事例の場合、Aには3人の子どもがいるので、誰かを指定して、猫と犬を両方飼ってもらうということにしてもいいですし、又はBが猫をCが犬をというように、1匹ずつ面倒を見てもらうことも可能です。


仮に、Aに子どもがいないとしたら、全くの第三者に対して負担付遺贈をすることも可能です(例えば、捨て猫、捨て犬の保護施設のような場所に)。ただし、急に面識のない第三者に負担付遺贈をしても、第三者が遺贈の放棄をする可能性がありますから、きちんと信頼関係を築いたうえで、事前に負担付遺贈をしたい旨を伝えておくことが必要でしょう。


なお、負担付遺贈の場合においては、負担を受けるということが遺贈の前提ですから、ペットの面倒を見ないような受遺者(遺贈を受ける人)がいる場合には、その負担付遺贈を取消すことが可能ですので、遺言執行者を選任する等して、きちんとペットの面倒を見ているかどうか、監視できる人がいることが望ましいでしょう。

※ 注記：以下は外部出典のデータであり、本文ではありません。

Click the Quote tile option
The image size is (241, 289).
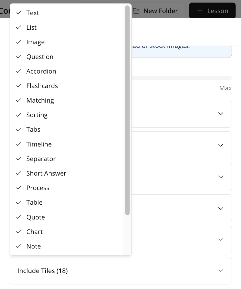point(35,217)
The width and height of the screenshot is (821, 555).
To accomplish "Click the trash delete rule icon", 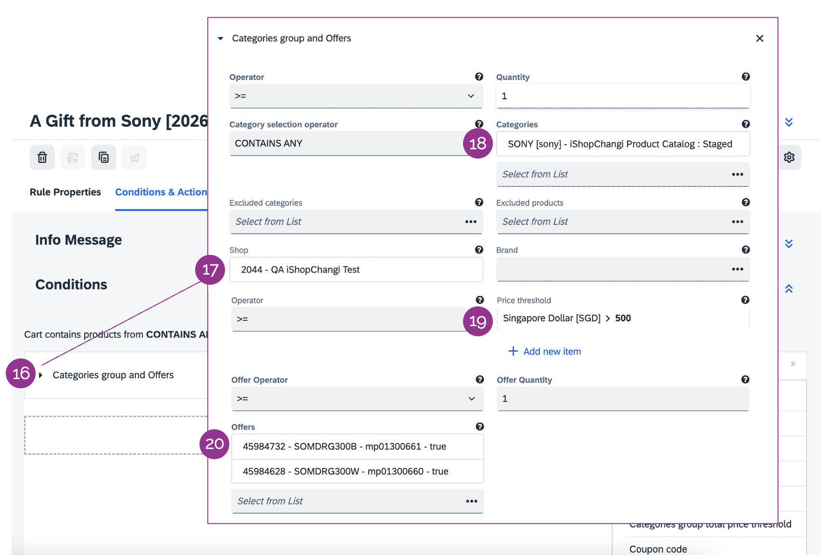I will coord(42,158).
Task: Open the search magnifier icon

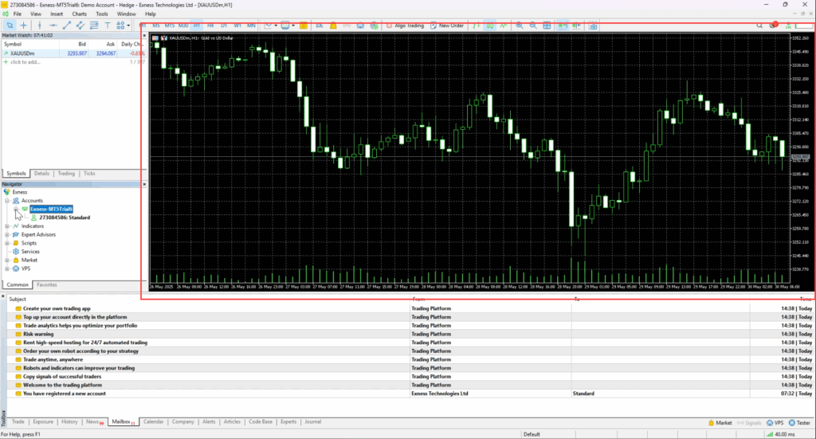Action: [759, 25]
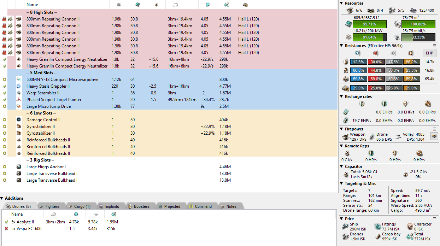Viewport: 440px width, 246px height.
Task: Collapse the Additions section
Action: click(x=2, y=198)
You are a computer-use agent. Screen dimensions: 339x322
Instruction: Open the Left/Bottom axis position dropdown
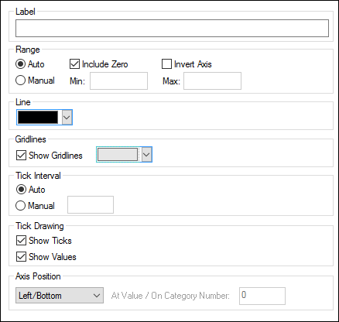click(x=60, y=296)
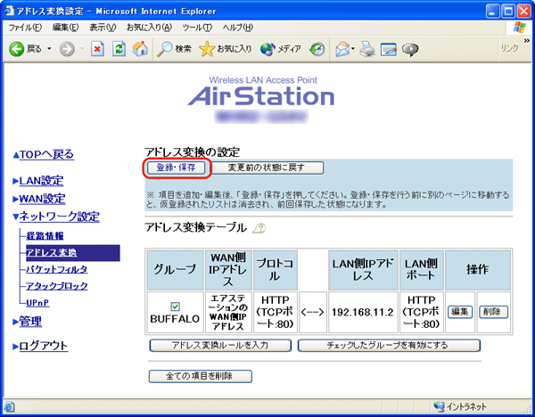The width and height of the screenshot is (535, 417).
Task: Expand the WAN設定 section
Action: (x=42, y=199)
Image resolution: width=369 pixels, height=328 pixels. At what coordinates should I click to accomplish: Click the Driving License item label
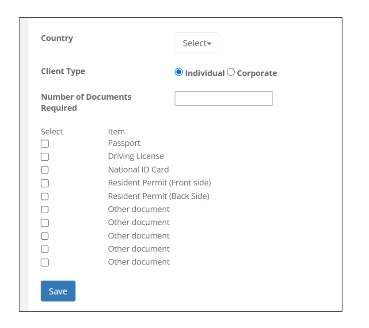[x=136, y=156]
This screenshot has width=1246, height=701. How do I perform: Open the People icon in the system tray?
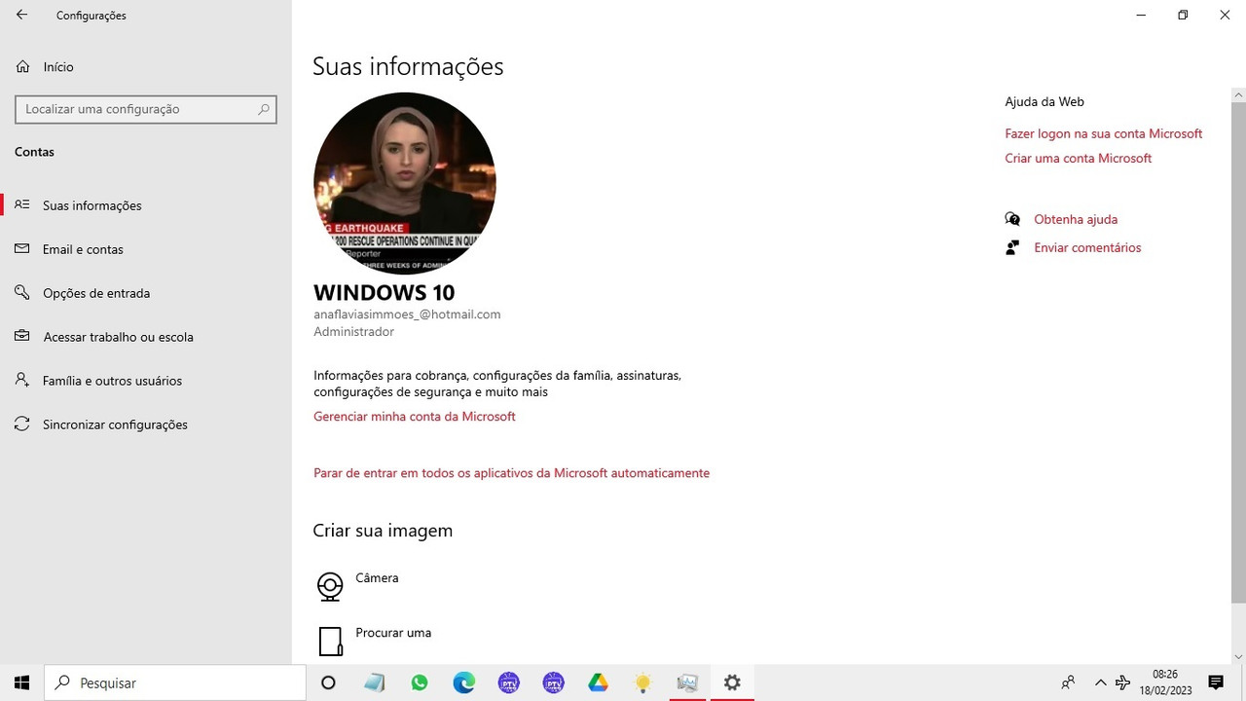click(1067, 683)
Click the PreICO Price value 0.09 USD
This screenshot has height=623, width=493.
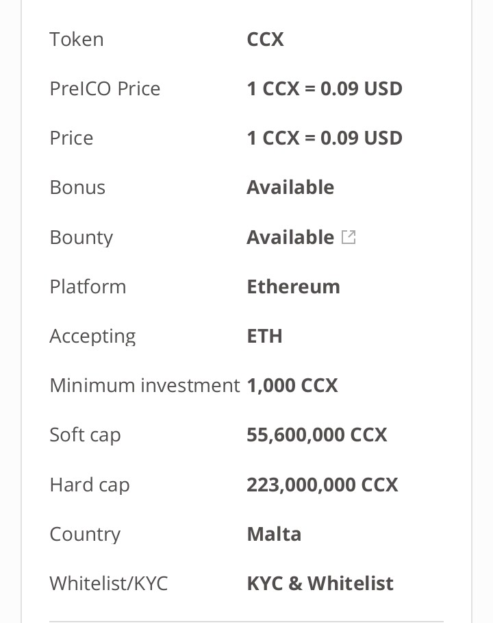[x=325, y=88]
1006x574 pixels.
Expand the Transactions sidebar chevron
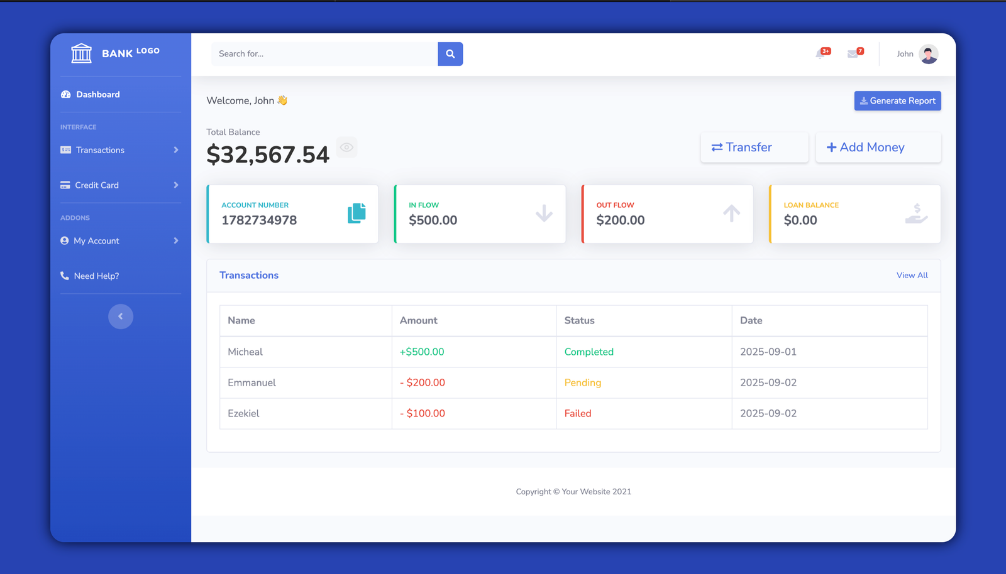click(176, 150)
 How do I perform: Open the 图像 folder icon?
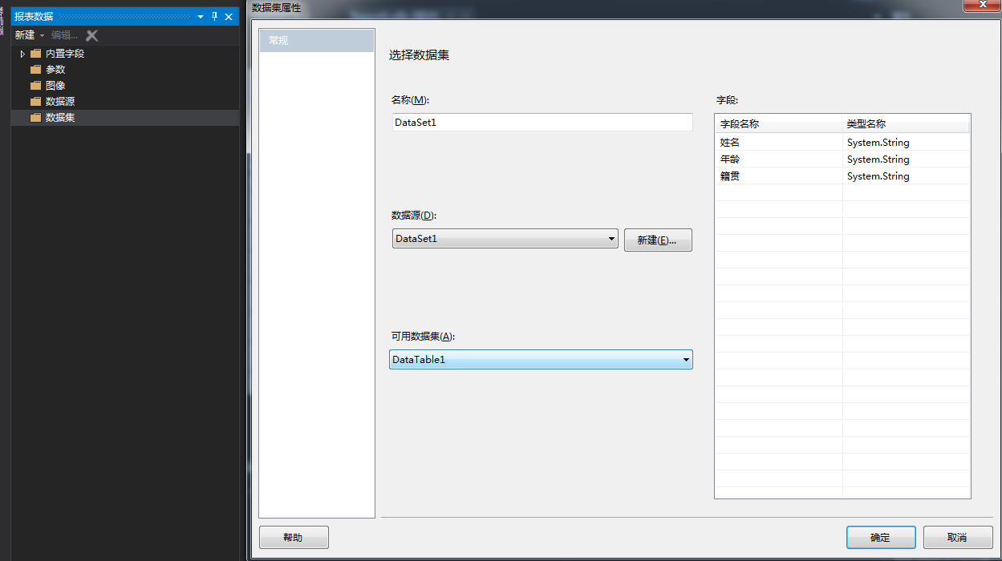coord(35,85)
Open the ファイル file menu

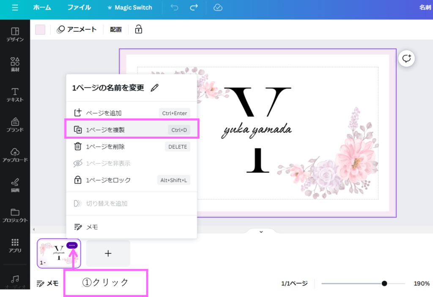tap(79, 8)
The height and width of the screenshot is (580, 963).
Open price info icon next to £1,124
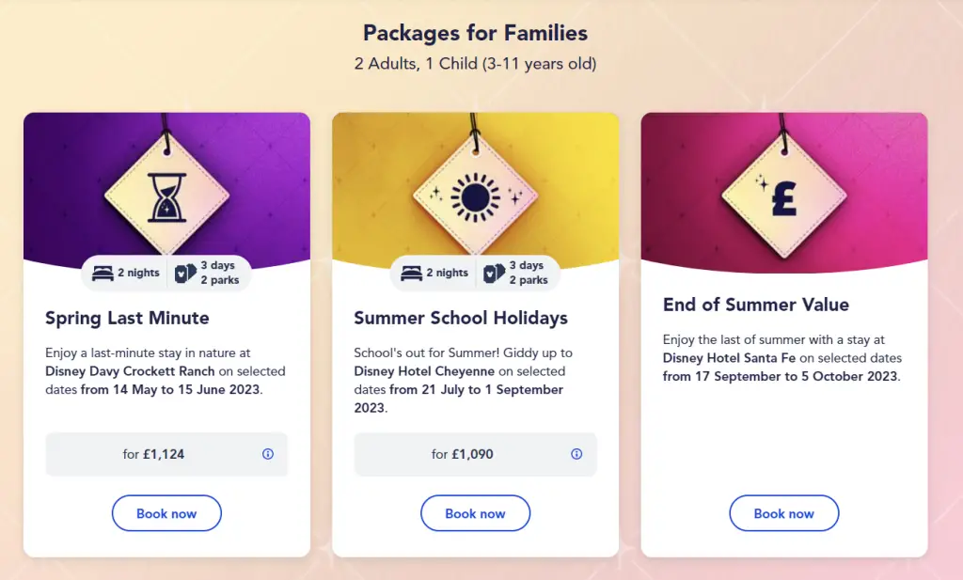coord(268,454)
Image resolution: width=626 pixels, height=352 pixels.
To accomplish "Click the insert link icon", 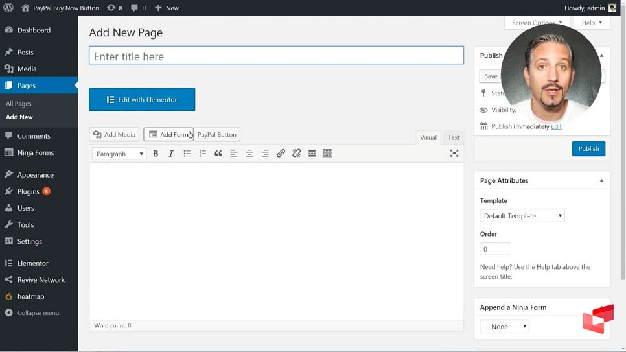I will [x=281, y=154].
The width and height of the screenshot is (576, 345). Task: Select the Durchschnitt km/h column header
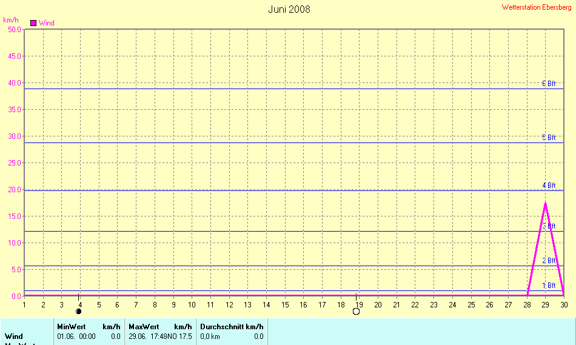[x=232, y=326]
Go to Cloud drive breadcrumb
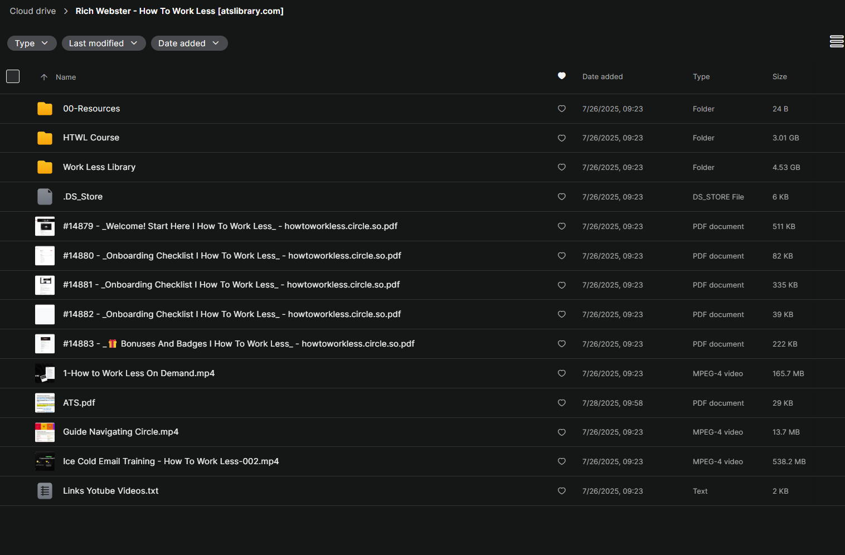845x555 pixels. 33,11
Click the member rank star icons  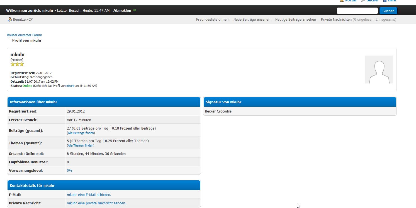(17, 64)
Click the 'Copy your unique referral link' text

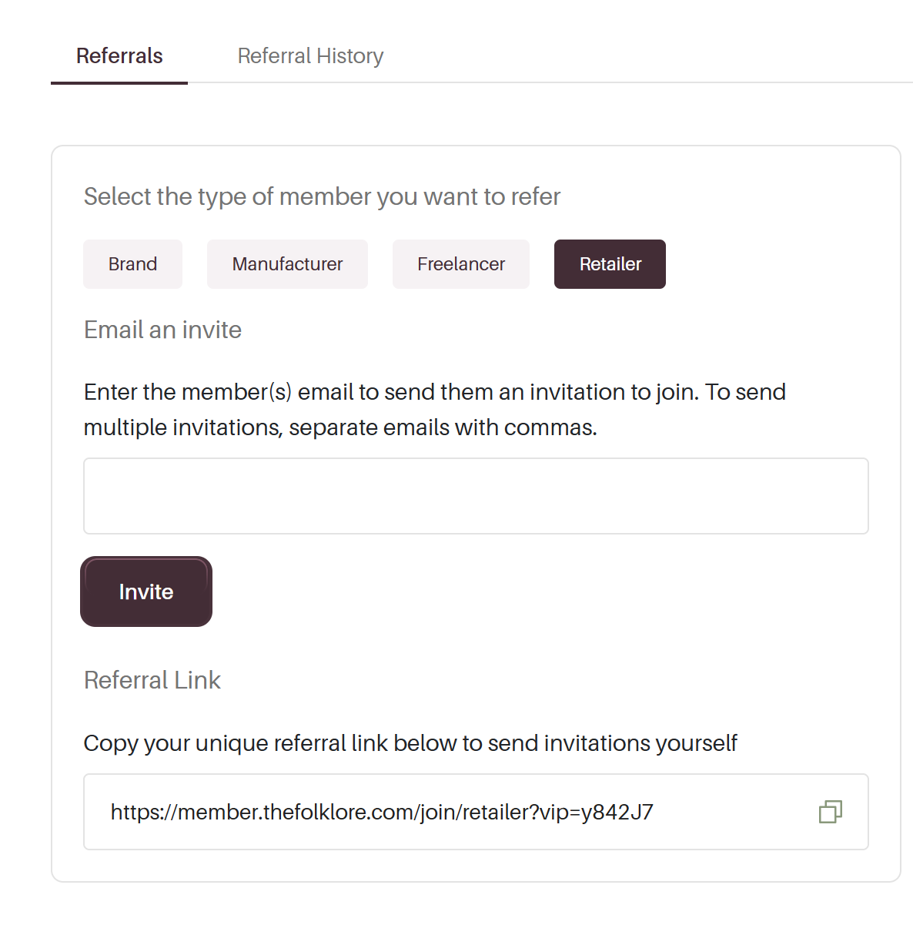pos(410,743)

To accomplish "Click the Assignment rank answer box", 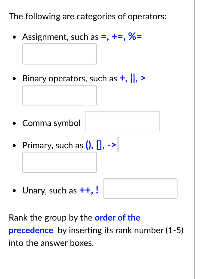I will click(x=59, y=54).
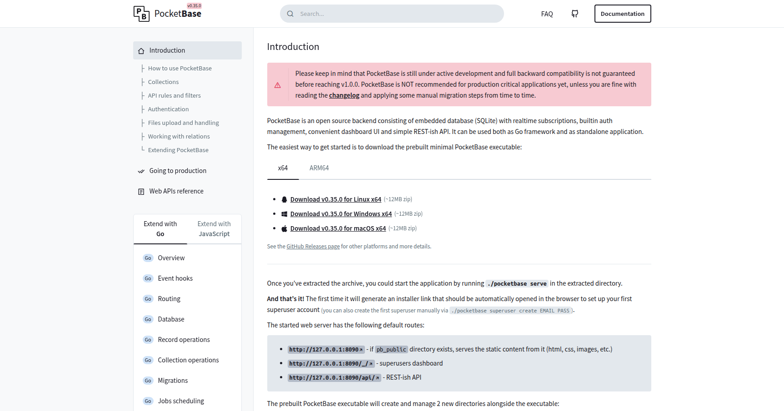Select the x64 downloads tab
Image resolution: width=784 pixels, height=411 pixels.
click(x=283, y=168)
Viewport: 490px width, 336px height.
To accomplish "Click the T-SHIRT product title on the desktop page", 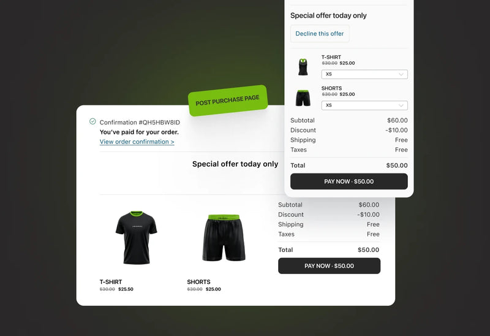I will tap(111, 282).
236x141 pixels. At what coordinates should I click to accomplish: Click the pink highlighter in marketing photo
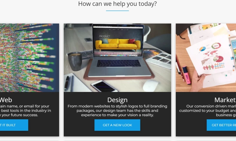[x=187, y=75]
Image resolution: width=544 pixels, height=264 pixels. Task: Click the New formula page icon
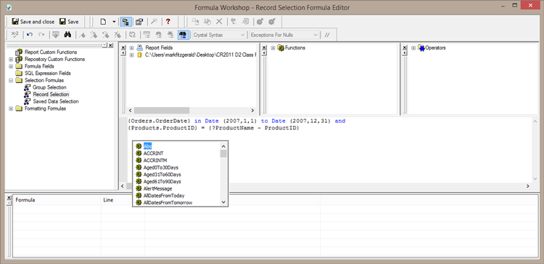[103, 22]
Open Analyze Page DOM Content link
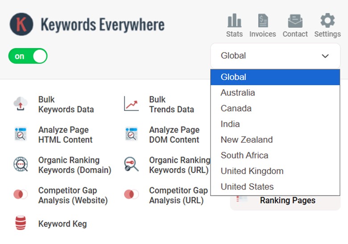 (174, 135)
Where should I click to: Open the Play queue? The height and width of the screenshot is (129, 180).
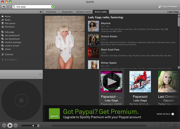10,23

このように、負担付遺贈をするというのが1つの方法です。


次に、②遺言信託をすることが考えられます。


信託とは、委託者が信頼できる者に対して、自己の財産(信託財産)を渡し、委託者の目的のためにその財産の管理・処分等の行為をすることをいいます。


こう言われてもわかりづらいと思いますので、事例の登場人物で考えてみましょう。


A(委託者)は、遺言書に、自分の死後にペットの猫と犬の面倒を見てもらうため、自己の財産を、信頼できるB(受託者)に対して渡し、その財産からペットに関する費用を支出してもらうという形を用いるのが、遺言信託になります。


この信託における特徴としては、信託財産は、受託者の財産とは違うものとして扱われるので、受託者が破産してしまっても、信託財産はそのまま残ります。


以上の2つが、主に考えられる手段です。


自分の死亡後に残されるペットのために、生前からきちんと対策を取っておくことをお勧めします。


皆様が笑顔でいられますように。